Aus Sicht der Agrarpolitiker der Union im Deutschen Bundestag sind folgende Punkte unerlässlich: Festschreibung der Kooperationspflicht, Rechtsanspruch auf Entschädigung, Länderöffnungsklauseln und damit das Beibehalten des Niedersächsischen Wegs sowie Ausnahmen für Pflanzenschutzmittel-Anwendungsverbote in Naturschutzgebieten.
Ingrid Pahlmann beteuert:
„Dank der in der Ressortabstimmung erreichten Verbesserungen haben wir eine starke Grundlage für die anstehende parlamentarische Beratung. Es gibt allerdings auch bei der Pflanzenschutz-Anwendungsverordnung offene Punkte, die die Länder im Bundesrat federführend behandeln müssen, wie z. B. Ausnahmen für Grünland oder eine vollständige Entfristung von Ackerland in FFH-Gebieten. Da wird sich zeigen, ob die Länder sich ihrer Verantwortung für die Landwirtschaft und die Auswirkungen auf den ländlichen Raum bewusst sind.“
Sie sei gespannt auf die Positionierung der SPD-Fraktion bei dem parlamentarischen Gesetzgebungsverfahren und den koalitionsinternen Abstimmungen in Berlin.
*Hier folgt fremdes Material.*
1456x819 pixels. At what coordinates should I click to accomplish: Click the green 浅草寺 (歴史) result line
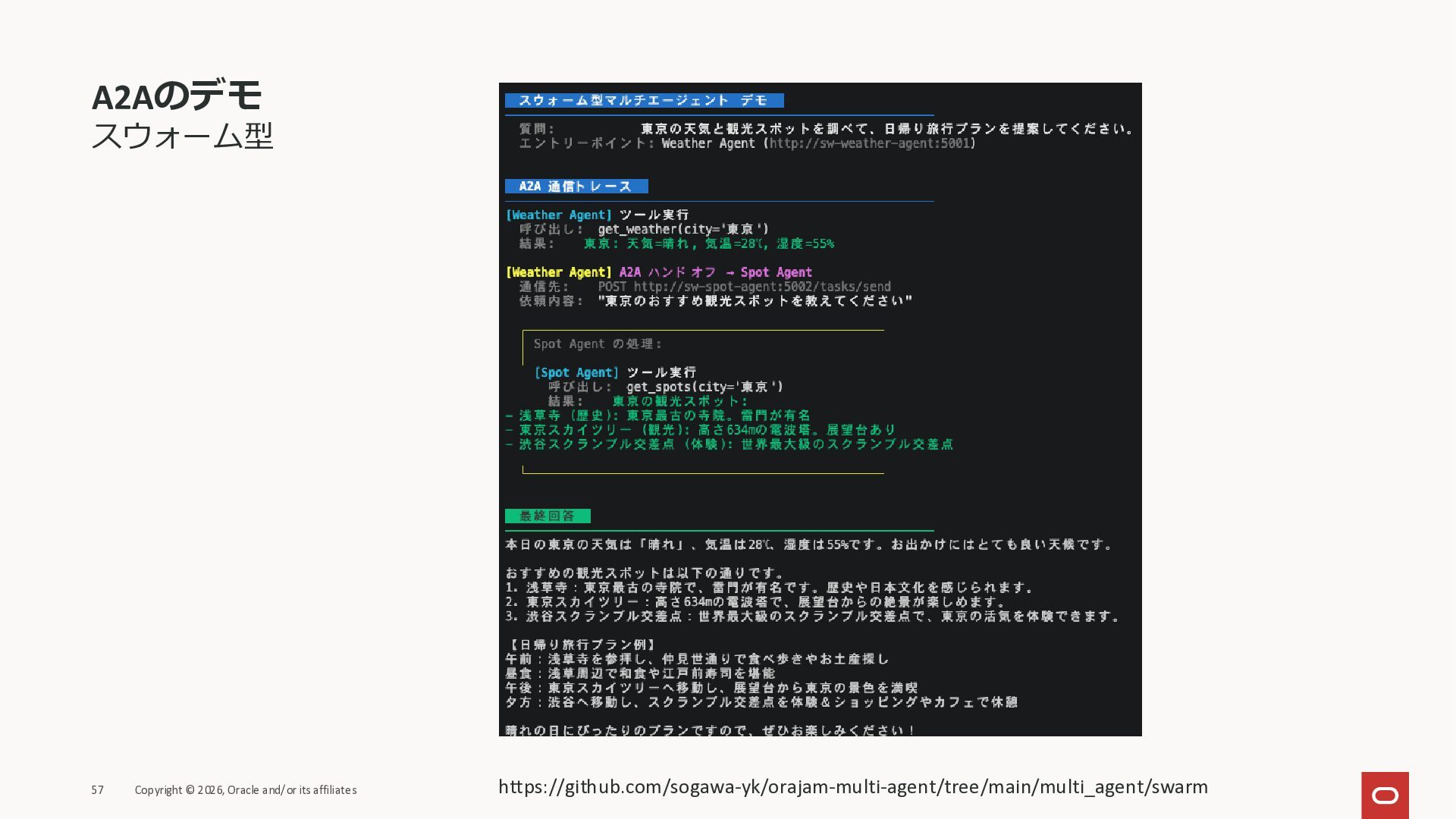tap(657, 416)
„Insektenschutz ist für unsere Landwirte genauso wichtig wie für den Rest der Gesellschaft, wir dürfen aber nicht vergessen, dass über 80 Prozent des Insektenrückgangs nicht die Landwirtschaft zu verantworten hat. Deshalb müssen wir auch verstärkt die Bereiche Lichtverschmutzung, Versiegelung sowie naturnahe Gestaltung in Städten und Kommunen in den Fokus nehmen.“
ist Ingrid Pahlmann überzeugt.
In der kommenden Sitzungswoche des Bundestages lädt die Bundeskanzlerin alle Bauernverbände und Agrarminister zu einer Videokonferenz ein.
„Mit ihrem erneuten Gesprächsangebot macht die Kanzlerin einmal mehr deutlich, dass die CDU/CSU an der Seite des Berufsstandes steht.“, führt die Gifhorner CDU-Bundestagsabgeordnete abschließend aus.